**Selected extract**
****
# Mini electronic timers



## Ichthyologist (19 Dec 2012)

The big orange DIY store is selling 3 mini electronic timers for 10 squids in the Xmas section just now. Quality is great and cheaper than any on flea bay. As you were.


----------



## Westyggx (19 Dec 2012)

Thanks for that, didnt see any when i was there last weekend though. Can you buy online?


----------



## Ichthyologist (19 Dec 2012)

nope, they don't seem to list them on line, there was a big box of them in the Christmas lighting section.


----------



## Palm Tree (19 Dec 2012)

Are they the 7 day ones ?


----------



## PPage666 (13 Jan 2013)

I've had these for about a year now still working, and yes they are 7 days.


----------



## LondonDragon (13 Jan 2013)

I was looking for something that I could integrate into a DIY pump, are there any small mountable timers? This would eliminate the need to have a physical timer in the plug and would look nicer integrated into the pump mounting box.


----------



## Ady34 (13 Jan 2013)

I bought wilkinsons own digital timers before and they have been poor....randomly stopping working and needing a reset until recently when they have just given up at probably around 7-8 months old.....I've now replaced them with the bog standard pin timers which don't account for power cuts, but at least last the distance! 


PPage666 said:


> I've had these for about a year now still working, and yes they are 7 days.


Good to know the b&q ones perform better, may give them a go in the future.
Cheerio,
Ady


----------



## ian_m (14 Jan 2013)

LondonDragon said:


> I was looking for something that I could integrate into a DIY pump, are there any small mountable timers? This would eliminate the need to have a physical timer in the plug and would look nicer integrated into the pump mounting box.


I looked at integrating a timer into my dual peristaltic pump, but in the end decided not as:

Mountable timers were not cheap, starting at about £25 each for a digital one. See Surface Mount Timer section on rswww.com to get an idea of costs.
Often mountable would have needed a relay (and PSU) to switch the mains pumps as well.
When mounted in a box, would need to be easily accessible to changes times and set time clock as well easy to get to move forward & backward 1 hour in spring and autumn.
****
**Given information**
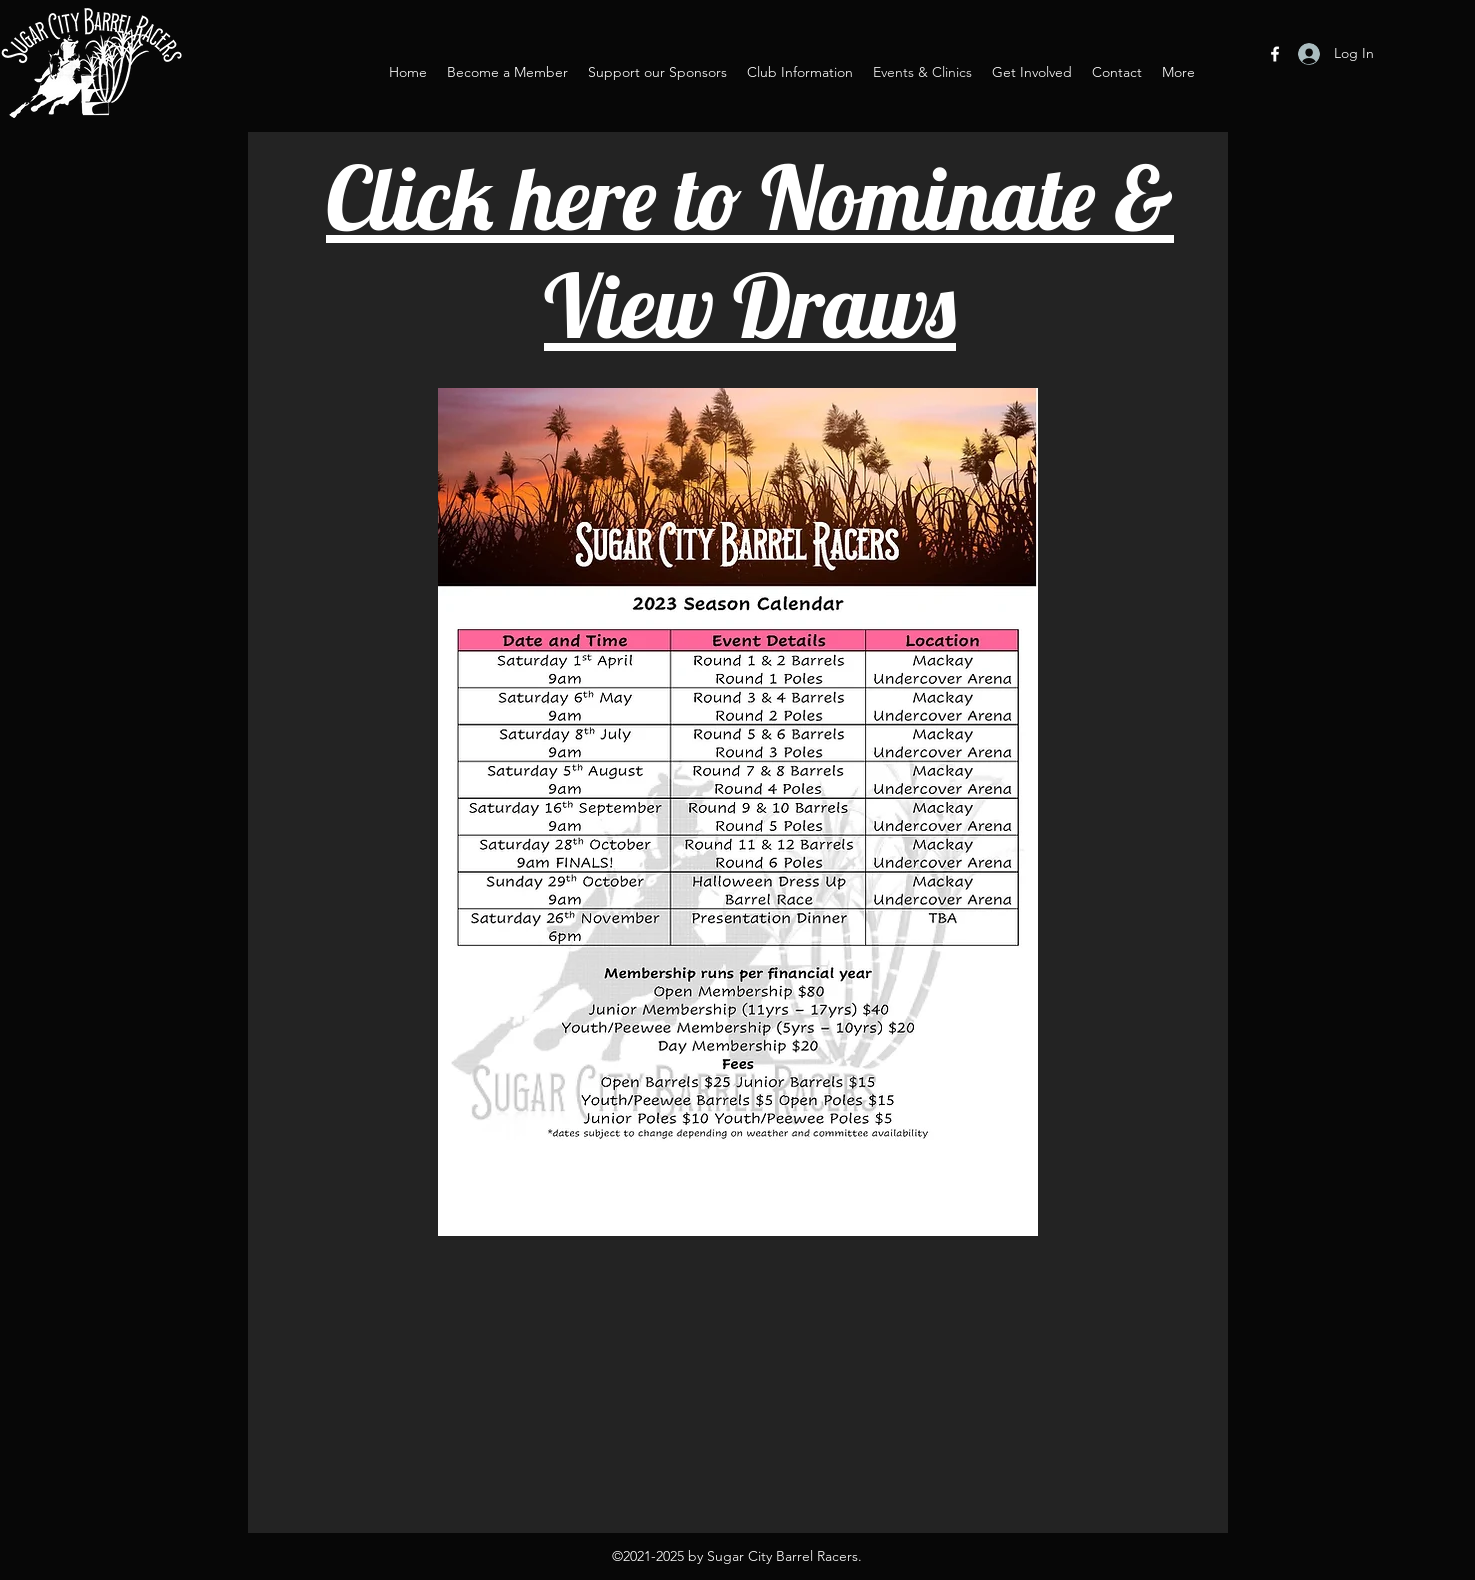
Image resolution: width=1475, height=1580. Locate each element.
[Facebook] (1275, 54)
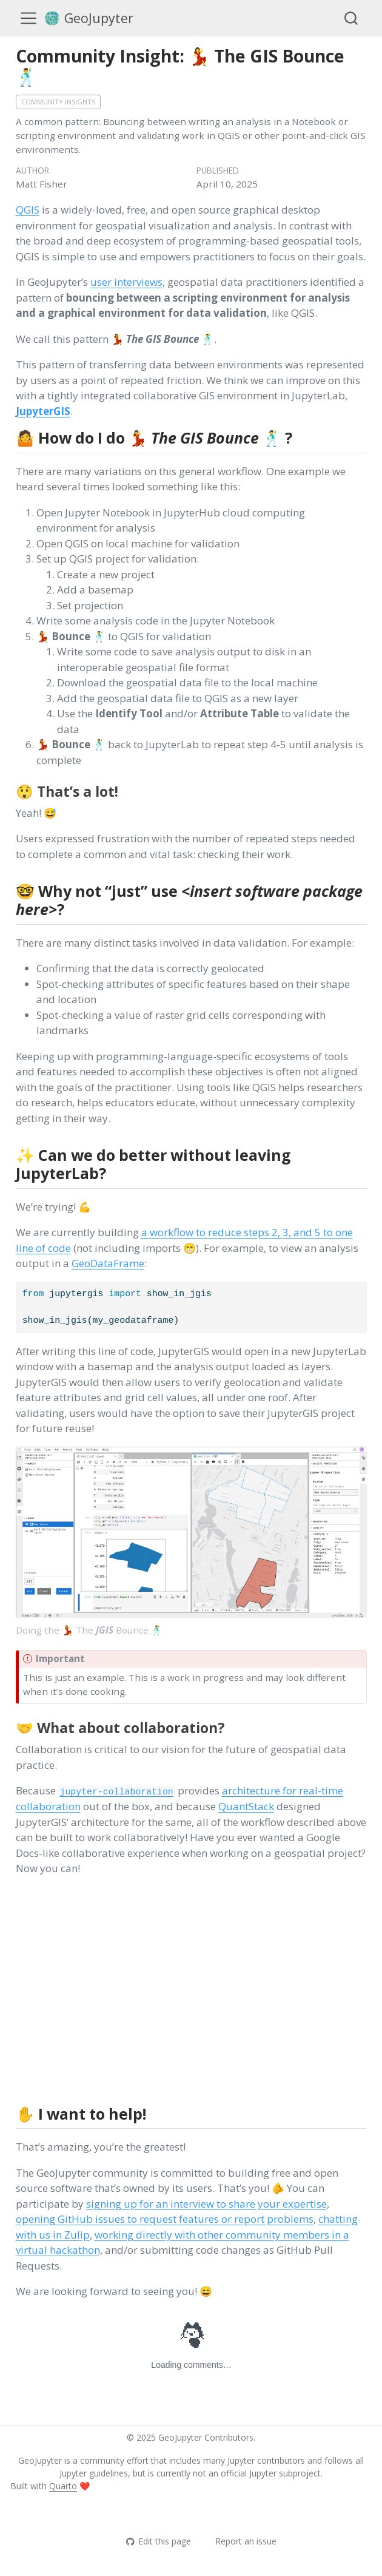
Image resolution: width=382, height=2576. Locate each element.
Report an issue (240, 2541)
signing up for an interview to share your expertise (206, 2204)
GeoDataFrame (108, 1263)
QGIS (27, 210)
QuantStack (246, 1806)
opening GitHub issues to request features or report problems (164, 2219)
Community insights (58, 101)
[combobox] (352, 18)
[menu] (28, 18)
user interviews (126, 282)
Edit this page (158, 2541)
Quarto (63, 2486)
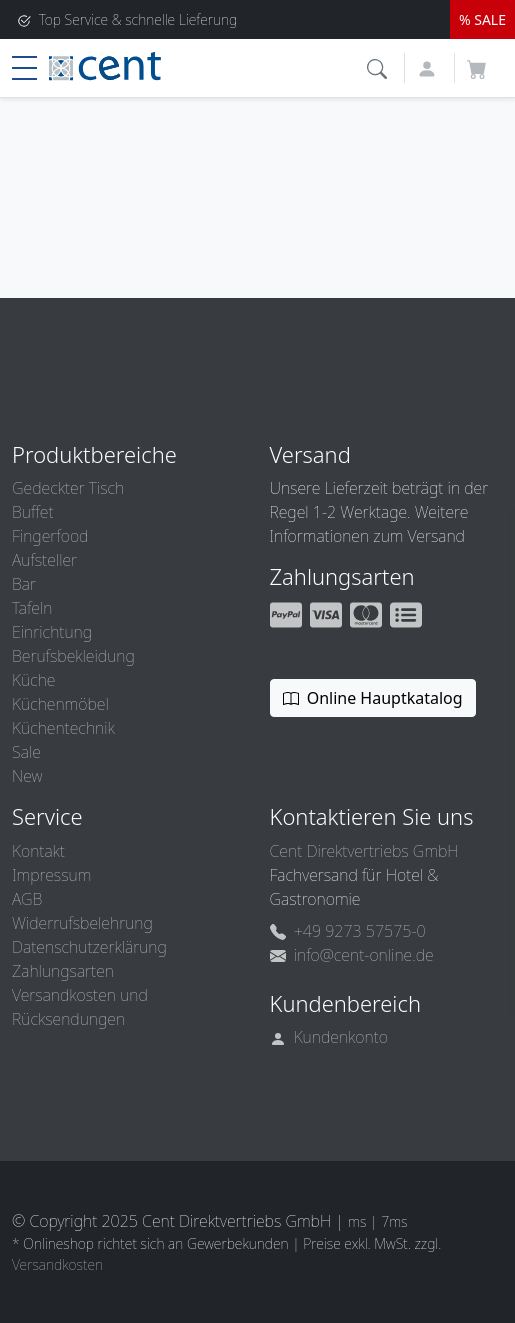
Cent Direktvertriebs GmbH (364, 851)
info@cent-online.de (352, 955)
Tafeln (32, 608)
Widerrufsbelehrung (82, 923)
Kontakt (38, 851)
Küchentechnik (63, 728)
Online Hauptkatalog (373, 698)
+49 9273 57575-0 (348, 931)
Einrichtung (52, 632)
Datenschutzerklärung (89, 947)
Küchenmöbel (60, 704)
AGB (27, 899)
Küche (33, 680)
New (27, 776)
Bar (24, 584)
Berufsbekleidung (73, 656)
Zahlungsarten (63, 971)
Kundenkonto (329, 1037)
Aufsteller (44, 560)
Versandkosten (57, 1264)
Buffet (33, 512)
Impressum (51, 875)
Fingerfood (50, 536)
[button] (379, 66)
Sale (26, 752)
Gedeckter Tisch (68, 488)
****
**Jobs**
A – In the mini timers thread, about how much did mountable digital timers cost at the low end?
B – From the mini timers thread, copy out word for word the stretch from "## ian_m (14" through "pumps as well.".

**The answers**
A – About £25 each.

B –
## ian_m (14 Jan 2013)

LondonDragon said:


> I was looking for something that I could integrate into a DIY pump, are there any small mountable timers? This would eliminate the need to have a physical timer in the plug and would look nicer integrated into the pump mounting box.


I looked at integrating a timer into my dual peristaltic pump, but in the end decided not as:

Mountable timers were not cheap, starting at about £25 each for a digital one. See Surface Mount Timer section on rswww.com to get an idea of costs.
Often mountable would have needed a relay (and PSU) to switch the mains pumps as well.